Nada bicaranya yang setengah hati membuat Asher merasa dingin. Seorang prajurit yang begitu tangguh, namun dia tampaknya tidak menganggapnya serius.
“Fakta bahwa Anda tidak membunuh lawan Anda dengan satu atau dua serangan bukan berarti Anda lemah atau berada di level yang sama. Seorang prajurit yang baik meluangkan waktu untuk belajar dan meningkatkan kemampuannya setiap ada kesempatan karena suatu hari Anda akan menghadapi kematian dan hanya pengalaman Anda yang dapat menyelamatkan Anda. Membunuh secara instan mempersempit pengalaman bertempur Anda.”
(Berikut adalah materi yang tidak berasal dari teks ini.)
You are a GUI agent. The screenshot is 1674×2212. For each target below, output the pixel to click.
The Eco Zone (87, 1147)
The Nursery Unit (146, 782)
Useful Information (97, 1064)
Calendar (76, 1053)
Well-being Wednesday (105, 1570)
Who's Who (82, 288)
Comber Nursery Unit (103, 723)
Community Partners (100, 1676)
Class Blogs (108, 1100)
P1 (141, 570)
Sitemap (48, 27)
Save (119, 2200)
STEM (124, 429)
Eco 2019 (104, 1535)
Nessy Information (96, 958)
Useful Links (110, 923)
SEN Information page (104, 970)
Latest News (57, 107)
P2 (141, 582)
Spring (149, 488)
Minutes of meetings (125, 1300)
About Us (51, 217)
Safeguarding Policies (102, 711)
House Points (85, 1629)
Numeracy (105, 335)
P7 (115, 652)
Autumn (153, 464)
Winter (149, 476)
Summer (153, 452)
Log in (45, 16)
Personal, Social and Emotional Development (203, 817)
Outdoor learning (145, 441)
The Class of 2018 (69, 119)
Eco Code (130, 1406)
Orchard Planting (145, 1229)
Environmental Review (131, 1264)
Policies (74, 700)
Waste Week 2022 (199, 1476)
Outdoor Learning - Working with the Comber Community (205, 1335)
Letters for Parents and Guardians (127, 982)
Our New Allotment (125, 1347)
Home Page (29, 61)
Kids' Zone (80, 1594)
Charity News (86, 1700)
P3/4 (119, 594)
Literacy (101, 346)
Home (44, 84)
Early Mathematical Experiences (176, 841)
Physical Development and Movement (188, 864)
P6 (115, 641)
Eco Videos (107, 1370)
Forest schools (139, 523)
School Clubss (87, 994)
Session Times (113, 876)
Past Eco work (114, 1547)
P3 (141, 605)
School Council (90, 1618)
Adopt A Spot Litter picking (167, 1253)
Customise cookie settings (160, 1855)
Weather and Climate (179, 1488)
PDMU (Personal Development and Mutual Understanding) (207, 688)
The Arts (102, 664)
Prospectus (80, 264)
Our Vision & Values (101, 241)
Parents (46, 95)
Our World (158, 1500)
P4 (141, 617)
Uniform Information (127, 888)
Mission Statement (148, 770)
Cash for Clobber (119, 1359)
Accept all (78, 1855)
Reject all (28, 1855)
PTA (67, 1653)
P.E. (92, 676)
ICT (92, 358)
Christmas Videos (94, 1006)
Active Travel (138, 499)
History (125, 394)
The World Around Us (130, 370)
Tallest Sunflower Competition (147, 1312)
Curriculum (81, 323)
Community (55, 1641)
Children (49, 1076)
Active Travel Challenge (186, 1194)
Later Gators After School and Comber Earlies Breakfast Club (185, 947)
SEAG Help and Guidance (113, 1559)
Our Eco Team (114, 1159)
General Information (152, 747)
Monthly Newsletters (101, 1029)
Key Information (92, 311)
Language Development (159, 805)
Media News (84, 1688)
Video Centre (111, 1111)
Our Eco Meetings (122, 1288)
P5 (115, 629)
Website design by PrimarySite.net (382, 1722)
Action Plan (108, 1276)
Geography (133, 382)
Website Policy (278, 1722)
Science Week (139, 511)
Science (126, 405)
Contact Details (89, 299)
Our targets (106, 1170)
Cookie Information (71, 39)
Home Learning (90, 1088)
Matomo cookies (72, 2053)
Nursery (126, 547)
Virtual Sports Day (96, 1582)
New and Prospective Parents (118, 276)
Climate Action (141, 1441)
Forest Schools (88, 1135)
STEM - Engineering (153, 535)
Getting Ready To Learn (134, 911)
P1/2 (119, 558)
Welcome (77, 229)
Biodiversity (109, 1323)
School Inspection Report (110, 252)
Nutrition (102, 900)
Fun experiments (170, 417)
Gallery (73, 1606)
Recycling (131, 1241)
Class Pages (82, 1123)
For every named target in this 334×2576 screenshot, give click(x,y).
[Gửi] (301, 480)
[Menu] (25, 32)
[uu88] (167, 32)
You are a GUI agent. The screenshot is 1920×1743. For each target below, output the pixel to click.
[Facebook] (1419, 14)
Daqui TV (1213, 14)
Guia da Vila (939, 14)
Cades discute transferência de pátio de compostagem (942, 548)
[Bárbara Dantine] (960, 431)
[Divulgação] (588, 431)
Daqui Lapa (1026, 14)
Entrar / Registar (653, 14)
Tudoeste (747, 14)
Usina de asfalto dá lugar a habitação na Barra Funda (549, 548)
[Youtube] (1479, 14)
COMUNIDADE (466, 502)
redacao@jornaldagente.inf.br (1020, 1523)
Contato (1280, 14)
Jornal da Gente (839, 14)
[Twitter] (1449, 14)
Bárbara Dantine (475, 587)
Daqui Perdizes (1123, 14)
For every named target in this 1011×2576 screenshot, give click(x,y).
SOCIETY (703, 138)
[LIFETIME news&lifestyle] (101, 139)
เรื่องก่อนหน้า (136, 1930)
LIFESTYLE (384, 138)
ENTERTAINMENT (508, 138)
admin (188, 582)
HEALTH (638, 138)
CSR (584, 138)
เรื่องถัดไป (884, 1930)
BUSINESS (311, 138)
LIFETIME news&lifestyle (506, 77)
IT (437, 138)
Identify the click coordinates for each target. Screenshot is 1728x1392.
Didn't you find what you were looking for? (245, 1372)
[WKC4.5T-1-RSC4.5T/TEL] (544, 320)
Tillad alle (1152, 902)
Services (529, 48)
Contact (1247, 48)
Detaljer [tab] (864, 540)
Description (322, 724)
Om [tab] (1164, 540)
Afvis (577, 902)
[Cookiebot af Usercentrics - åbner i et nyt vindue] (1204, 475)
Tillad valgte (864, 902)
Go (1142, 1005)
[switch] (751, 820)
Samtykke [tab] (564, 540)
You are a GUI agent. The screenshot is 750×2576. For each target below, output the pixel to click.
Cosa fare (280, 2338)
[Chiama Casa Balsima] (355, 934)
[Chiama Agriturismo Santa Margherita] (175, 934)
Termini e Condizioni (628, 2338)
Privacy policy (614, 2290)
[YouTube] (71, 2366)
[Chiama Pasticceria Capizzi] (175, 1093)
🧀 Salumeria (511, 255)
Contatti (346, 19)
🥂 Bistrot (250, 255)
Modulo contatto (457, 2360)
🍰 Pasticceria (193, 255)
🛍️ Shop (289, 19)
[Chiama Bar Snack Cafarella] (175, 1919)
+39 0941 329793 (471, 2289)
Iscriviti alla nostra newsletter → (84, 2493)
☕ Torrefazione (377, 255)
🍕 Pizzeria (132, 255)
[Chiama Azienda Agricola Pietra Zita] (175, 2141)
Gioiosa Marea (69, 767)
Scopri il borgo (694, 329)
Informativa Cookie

“Bagaimana kau tahu apa yang kupikirkan ke arah ini?” Asher menoleh menghadapinya.
“Pertanyaan Anda sudah menjelaskan semuanya.”
Asher menoleh kembali ke medan perang dan melihat ketika marquise menancapkan pedangnya ke tanah dan bumi terbelah. Celah itu menelan ribuan orang, tetapi dia hanya menghempaskan pasukannya sendiri, hanya membiarkan pasukan marquise yang jatuh.
“Itu adalah kemampuan ksatria yang dia dapatkan dari gulungan sihir. Namanya Pembagi Bumi dan itu adalah kemampuan tingkat suci.”
Saat dia berbicara, Asher melihat bahwa seluruh lembah telah hancur oleh serangan itu, dan banyak orang, bahkan beberapa tentara dari pihak Ashbourne, tewas.
Adegan itu menghilang dan mereka muncul kembali di sebuah lembah yang sunyi.
“Nah, Nak, seberapa mahir kamu menggunakan pedang?”
Sebelum Asher sempat menjawab, pedang Ariel telah keluar dari sarungnya.